(Data to examine)
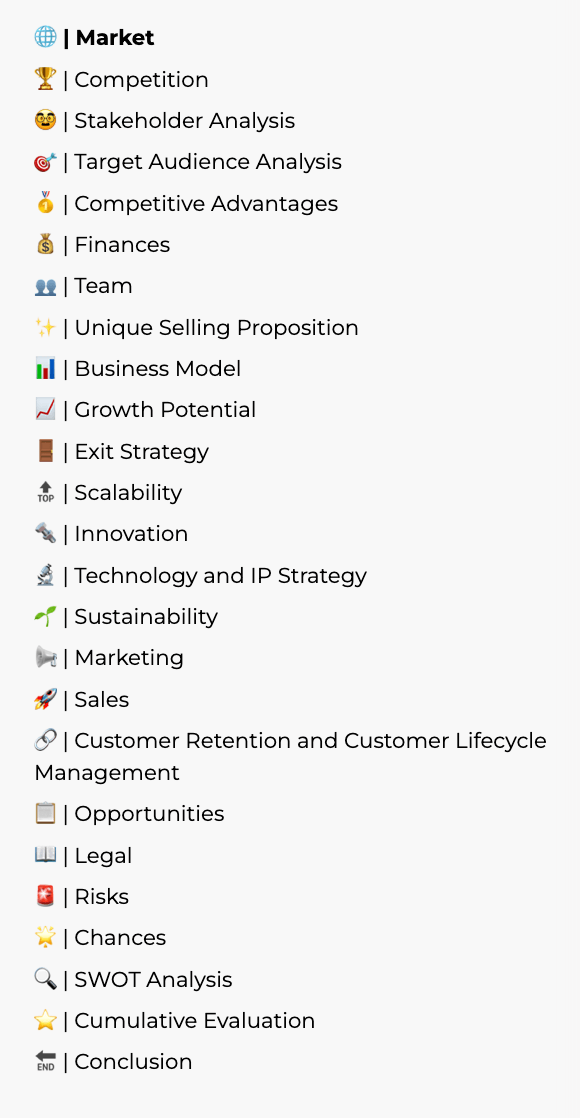Click the rocket icon beside Sales

coord(46,699)
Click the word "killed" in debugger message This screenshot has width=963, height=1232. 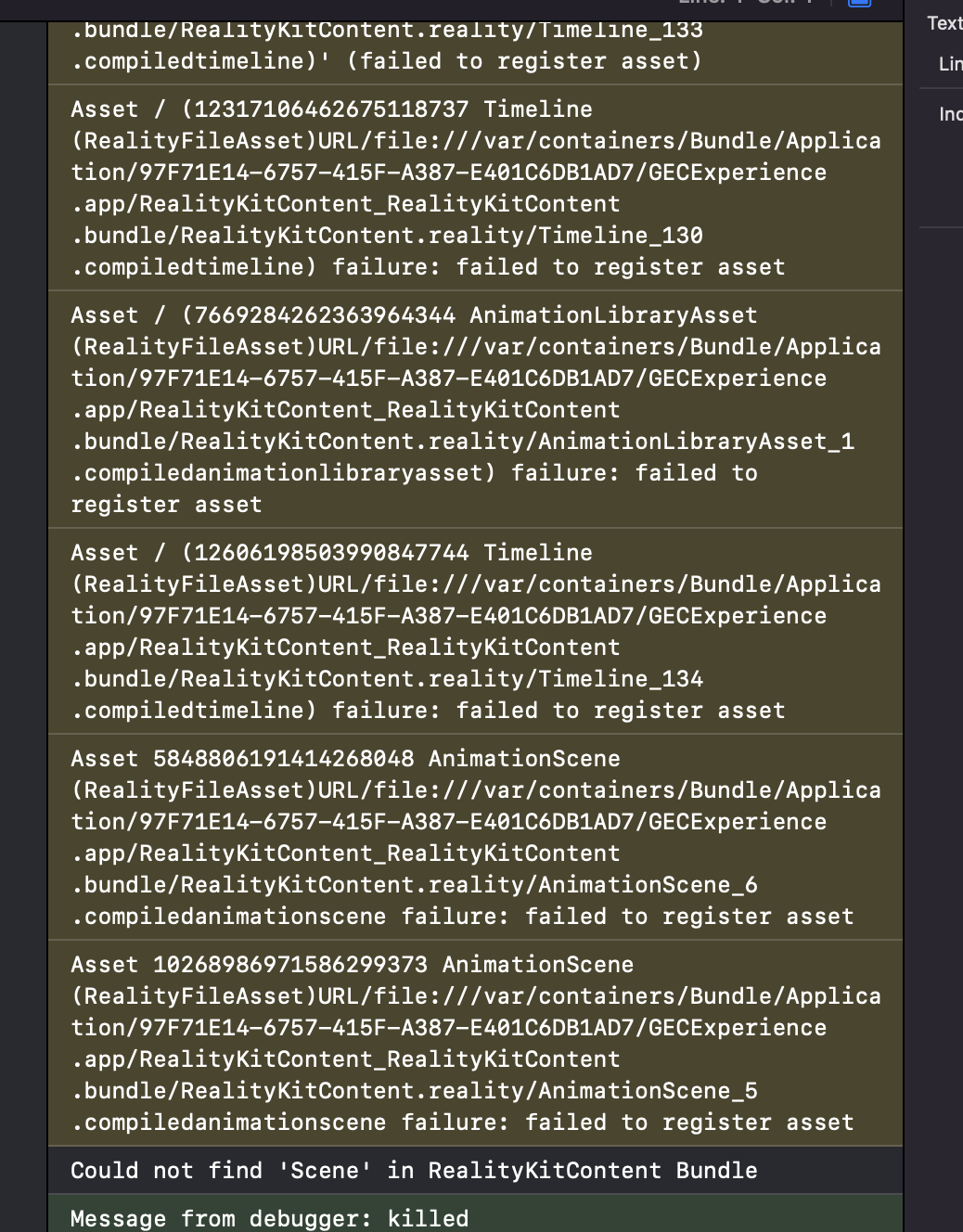[428, 1218]
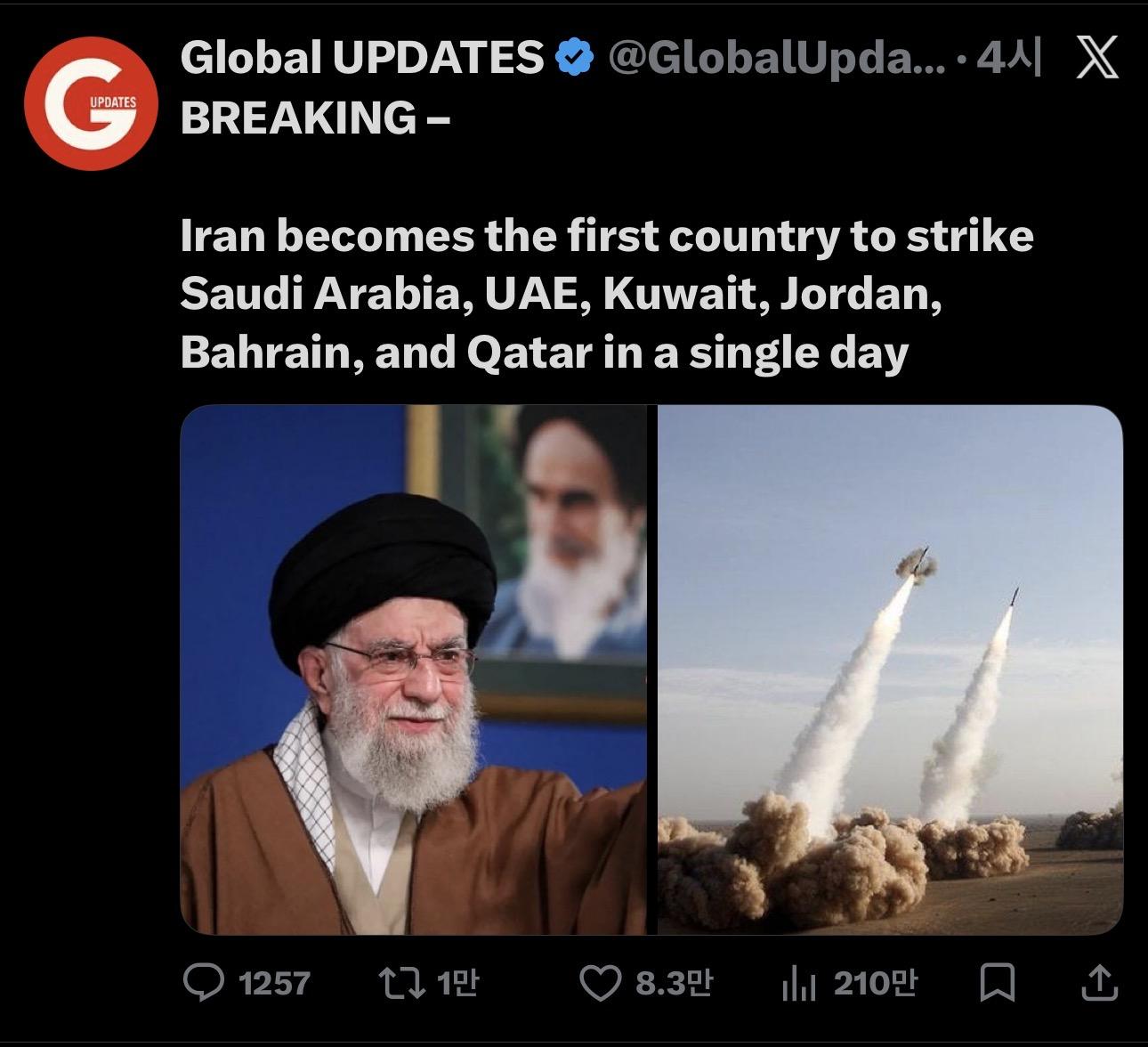Screen dimensions: 1148x1047
Task: Open the Global UPDATES profile avatar
Action: 91,103
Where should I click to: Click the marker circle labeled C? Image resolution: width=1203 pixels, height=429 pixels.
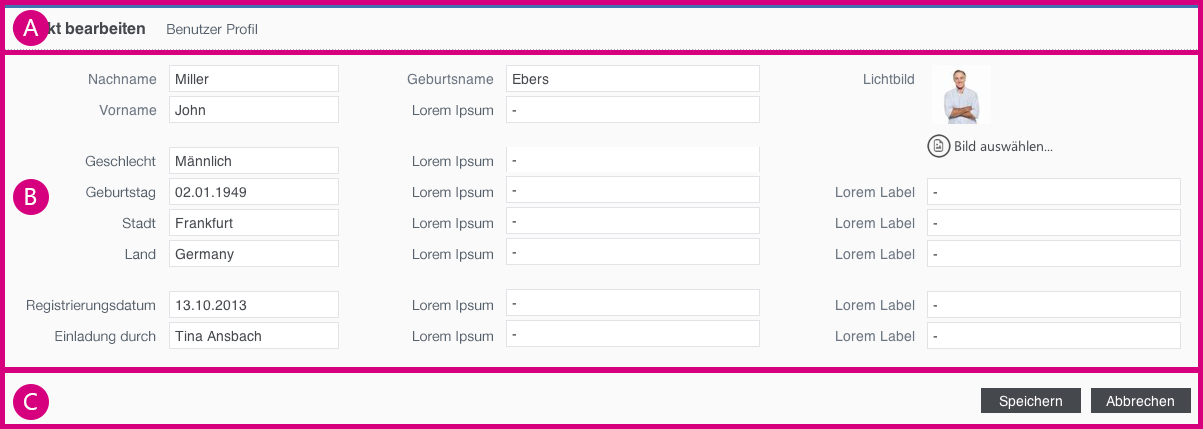pos(31,402)
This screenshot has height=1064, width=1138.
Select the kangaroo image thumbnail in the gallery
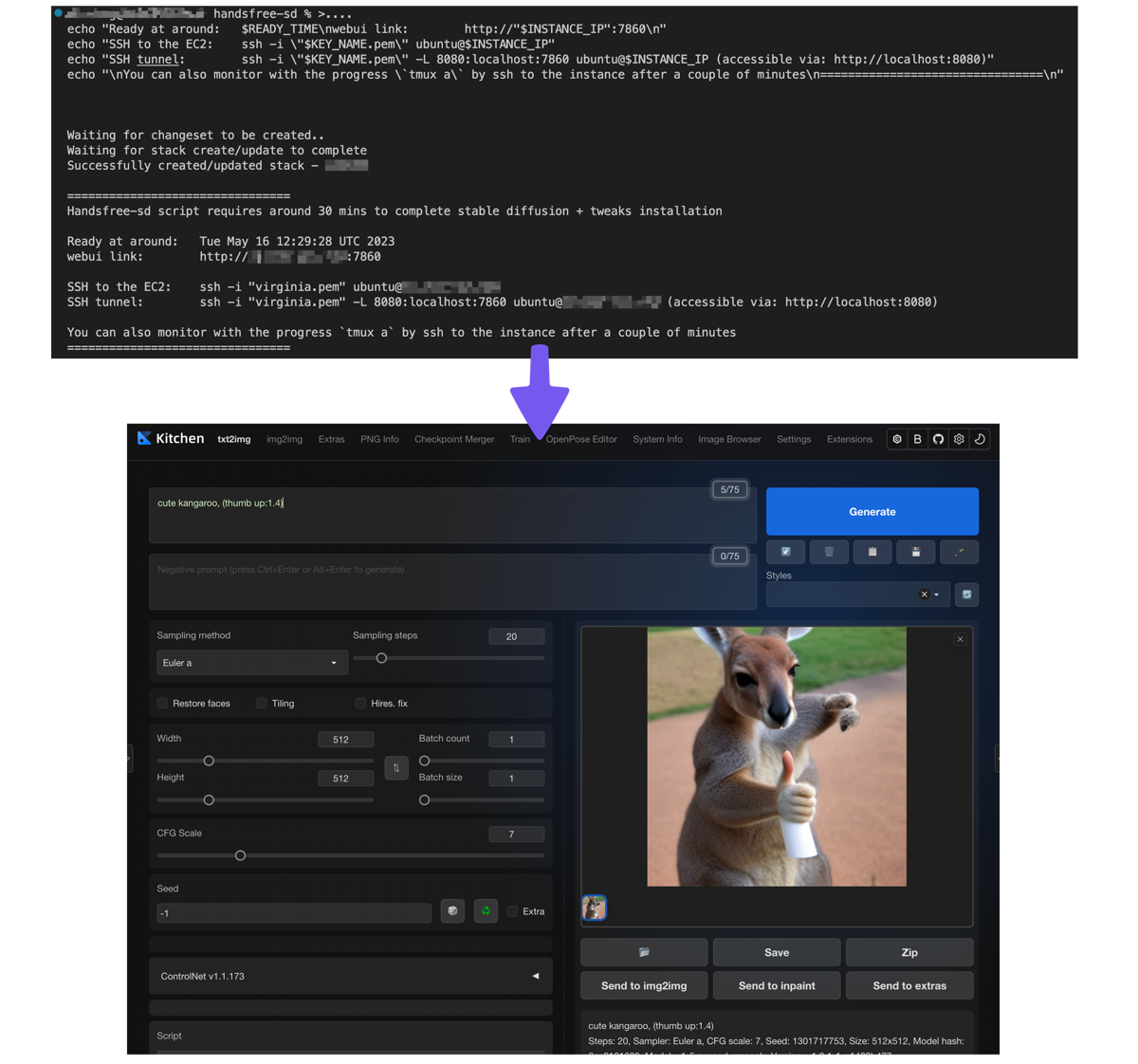tap(594, 908)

(What is required)
All lines from the one containing "This screenshot has height=1064, width=1138." through the end of the data are to be restated exactly, with nothing else and without the pictures.

(Output of the exercise)
This screenshot has height=1064, width=1138.
Select the kangaroo image thumbnail in the gallery
tap(594, 908)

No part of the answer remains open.